Storage format

ds-format implements a native format “ds” (file extension “.ds”) in addition to other standard formats. This format is compatible with the most commonly used features of NetCDF. Over NetCDF, this format has an advantage of being much simpler and faster (up to 10 times), especially when reading or writing many small files. Unlike NetCDF, which is editable, the ds format is intended to be written only once (the copy-on-write paradigm). This greatly simplifies the format and implementation, and improves performance. The ds format can be used by reading or writing files an extension “.ds”. Existing NetCDF files can be converted to ds with ds select input.nc output.ds, where input.nc is the input NetCDF files and output.ds is the output ds file.

The format is composed of a version string, header and body, separated by a newline character (\n).
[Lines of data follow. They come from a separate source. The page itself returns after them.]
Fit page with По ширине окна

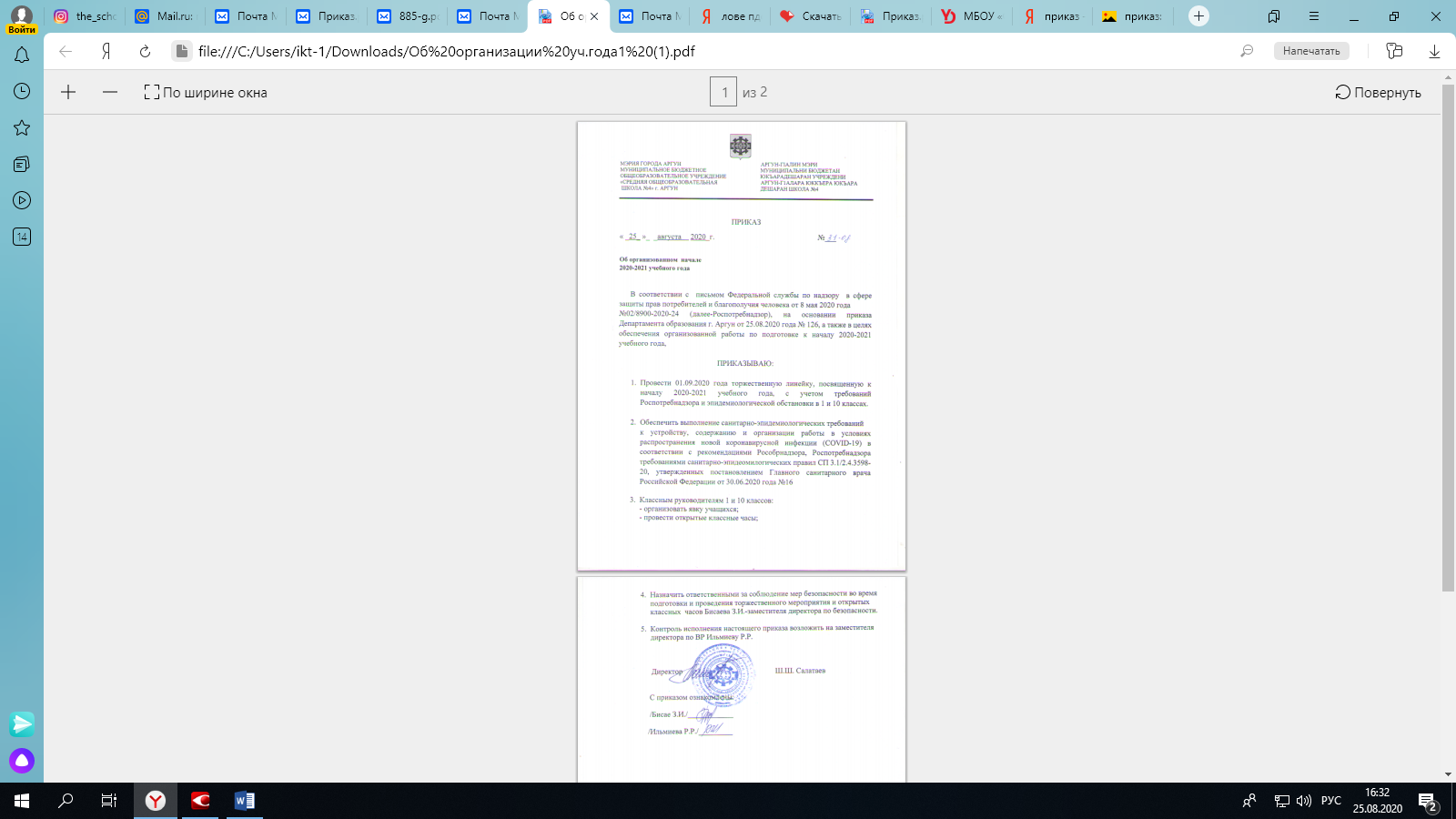click(206, 92)
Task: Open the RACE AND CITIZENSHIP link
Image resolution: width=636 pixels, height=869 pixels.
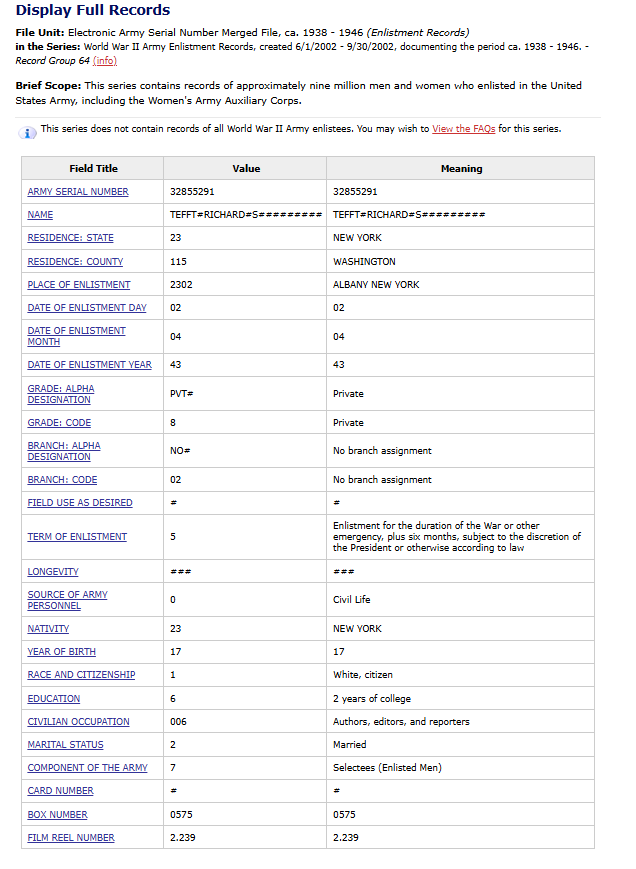Action: (x=81, y=675)
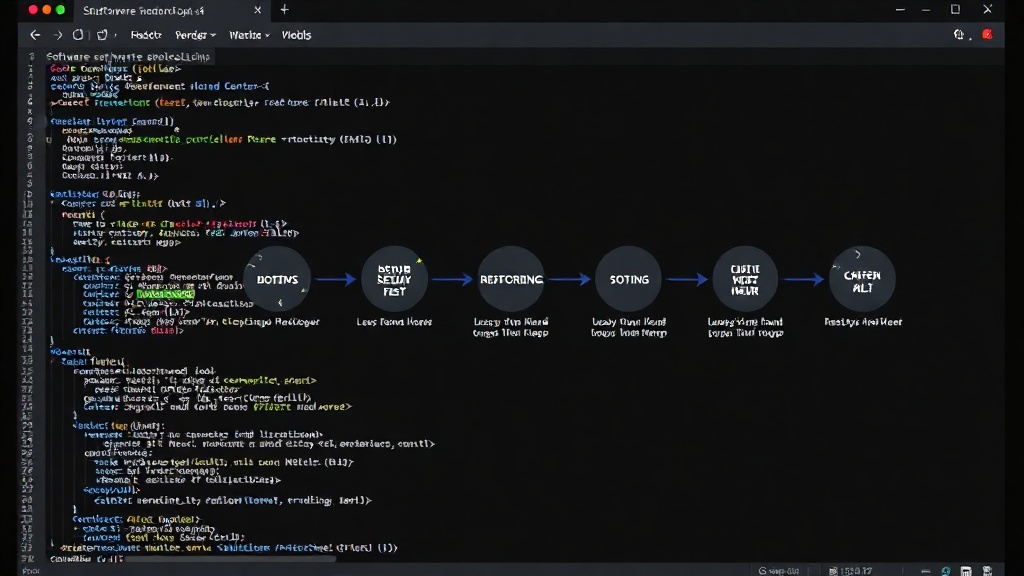Screen dimensions: 1024x576
Task: Select the RESTORING workflow node
Action: coord(511,280)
The version string is ds-<x>.<y>, where x and y are a major and minor format version numbers. The header consists of one line containing JSON of the metadata. In addition to the standard structure, the metadata contains a number of special fields describing where to find and how to decode the variable data. The body is a block of binary data directly following the header. The header and body are separated by a single newline character (\n). The body contains raw binary data of the variables in a sequential order. Schematically, the structure of the format is:

# Three lines of the format version string, header and body.
ds = ds-<x>.<y>\n<header>\n<body>

# JSON header describing variable metadata.
header = { "<var>": <var-metadata> ... ".": <dataset-metadata> }

# Body composed of binary data.
body = <var-data>...

var-data = [<missing-bitmask>]<data>

where var is a variable name, var-metadata is variable metadata, dataset-metadata is dataset metadata, missing-bitmask is a missing value bitmask (described below) and data are binary variable data.
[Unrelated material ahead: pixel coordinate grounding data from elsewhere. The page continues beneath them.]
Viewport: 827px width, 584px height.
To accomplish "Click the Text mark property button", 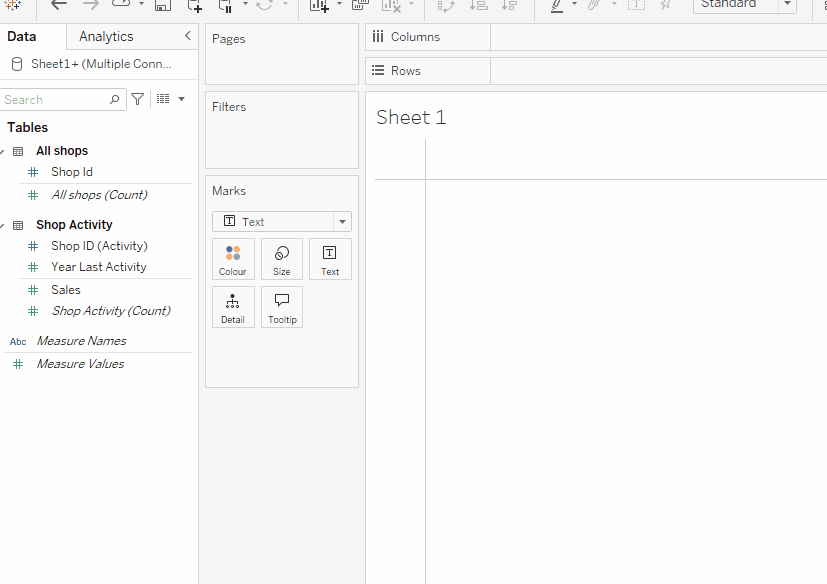I will [330, 259].
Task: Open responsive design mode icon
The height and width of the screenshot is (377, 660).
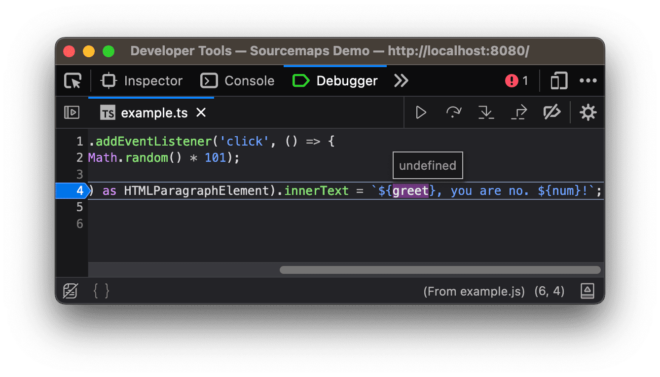Action: tap(559, 81)
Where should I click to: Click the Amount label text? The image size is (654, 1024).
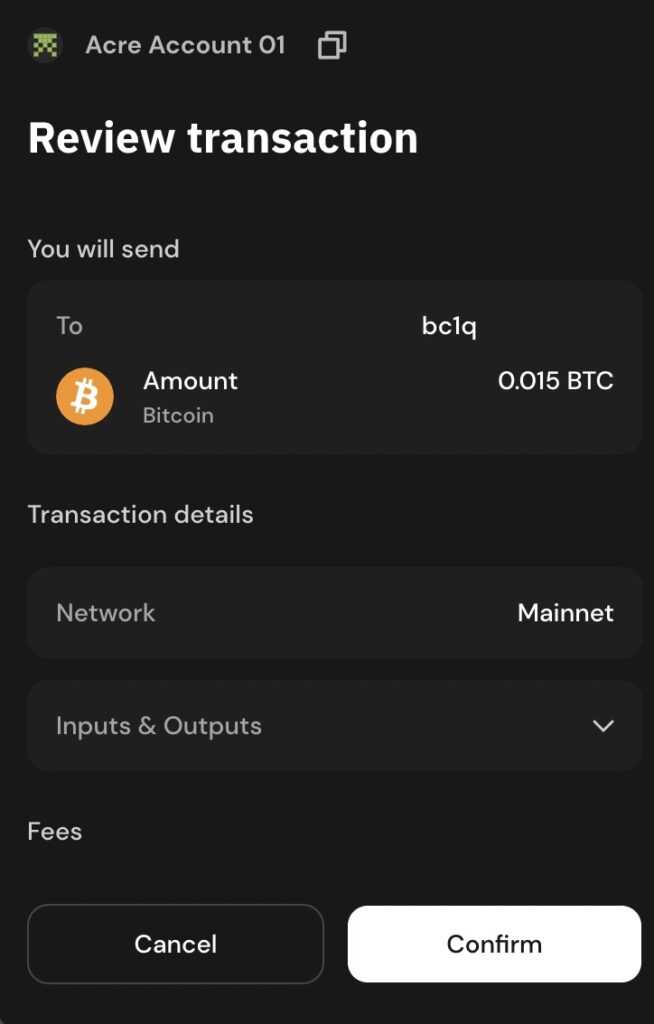pyautogui.click(x=190, y=381)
In addition to the standard variable metadata, the ds native format uses the following properties:

Property	Description
`.offset`	Data offset in bytes relative to the start of the body.
`.len`	Length of data in bytes, including a missing data bitmask or string lengths, if present.
`.type`	Data type of the variable. One of: `float32` and `float64` (32-bit and 64-bit floating-point number, resp.), `int8`, `int16`, `int32` and `int64` (8-bit, 16-bit, 32-bit and 64-bit integer, resp.), `uint8`, `uint16`, `uint32` and `uint64` (8-bit, 16-bit, 32-bit and 64-bit unsigned integer, resp.), `bool` (boolean), `str` (byte string) and `unicode` (Unicode).
`.endian`	Endianness. `b` for big endian, `l` for little endian.
`.missing`	A boolean value signifying if the data array is a masked array. A bitmask of missing data is stored directly after the variable data, and is bitpacked.

If missing values are allowed (.missing is true), a missing value bitmask is stored at the variable offset. The bitmask is bitpacked, and at the end it is padded with zeros to occupy an integer number of bytes. Bit ordering of bitpacked values is always big endian, regardless of .endian of the variable.

The variable data are stored directly after missing value bitmask, or at variable offset if missing values are not allowed. They are stored as a flat sequence of binary values in bit ordering as in .endian. Multi-dimensional arrays are stored in the “C ordering” of rows and columns. Missing values are not written.

Boolean values (type bool) are bitpacked, and at the end are padded with zeros to occupy an integer number of bytes. Bit ordering of bitpacked values is always big endian, and .endian of boolean variables should be b.

Data of string arrays (type str and unicode) are stored as an array of string lengths, followed by a sequence of the strings, encoded as UTF-8 if the original strings are Unicode. The array of lengths is a flat array of 64-bit unsigned integers in bit ordering as in .endian. The strings are stored directly following this array as a sequence of bytes, with no separators between the strings.

Performance

The ds format is up 10 times faster than NetCDF, while taking the same or less space (uncompressed). It is especially faster for reading and writing small files. Below are results of a set of performance tests which write and read NetCDF and ds files:

tiny: one int64 variable of size 1

{'x': 1}
small: one int64 variable of size 1000

{'x': np.arange(1000)}
large: one float64 variable of size 100×1000×1000

{'x': np.ones(100, 1000, 1000)}

Test	Time NetCDF (s)	Time ds (s)	Speed factor	Size NetCDF (MB)	Size ds (MB)	Size factor
write tiny 100k	56	11	5	394	394	1
write small 100k	82	12	7	1566	785	2
write large 10	11	11	1	7633	7633	1
read tiny 100k	60	6	10
read small 100k	70	8	9
read large 10	3.3	2.5	1.3

The factors are NetCDF relative to ds.